While Apple was not explicitly named in the recently unsealed court papers, the description of “Company A” as a corporation headquartered in Cupertino, California, strongly suggests it is Apple. The indictment describes “Company A” as a corporation that develops, manufactures, licenses, supports, and sells computer software, consumer electronics, personal computers, and services.
During the investigation, it was revealed that one of the defendants redeemed a stolen gift card to their personal app store account and used it to purchase Final Cut Pro, a software developed by Apple that only runs on Apple hardware. This suggests a direct connection between the stolen goods and the accused individuals.
The pair were able to order the gift cards and hardware by gaining access to key Apple backend systems, including a Log Program that allows customer support to search for Apple products, a Toolbox program that allows edits to orders, and a Jamf MDM platform for making configuration changes to Apple devices.
The scam involved gaining access to the contractor’s systems using a password reset tool, then using that compromised account to obtain credentials for other staff accounts, including those with access to the company’s VPN servers. Once connected to the contractor’s VPN, the defendants were able to access the company’s remote desktop software, ultimately gaining access to “Company A’s Connect application” and taking control of the Toolbox to manipulate orders.

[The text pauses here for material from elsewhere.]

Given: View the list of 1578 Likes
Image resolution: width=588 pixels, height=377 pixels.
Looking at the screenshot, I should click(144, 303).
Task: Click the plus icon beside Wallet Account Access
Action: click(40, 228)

The accused individuals and their family members allegedly made more than two dozen orders through Apple, using fake names and email addresses. They then used the Toolbox to make critical amendments to the orders, including extending service contracts, adding more products to the orders, and changing all prices to zero. They also used transshipment companies to ship the products while concealing their addresses, further attempting to hide their identities.
In an interesting turn of events, Apple acknowledged the security researcher and his colleague for reporting a bug affecting macOS Ventura in December 2023, just one day before Roskin-Frazee’s indictment. This created a rare oddity in the world of cybercrime, where an alleged criminal was thanked for ethical research after being accused of defrauding the very same company. Additionally, the security researcher was credited with finding a denial of service vulnerability impacting iOS and iPadOS earlier in July 2023, indicating his legitimate involvement in security research.
Neither Apple nor the lawyers for Roskin-Frazee and Latteri immediately responded to requests for comment regarding the case.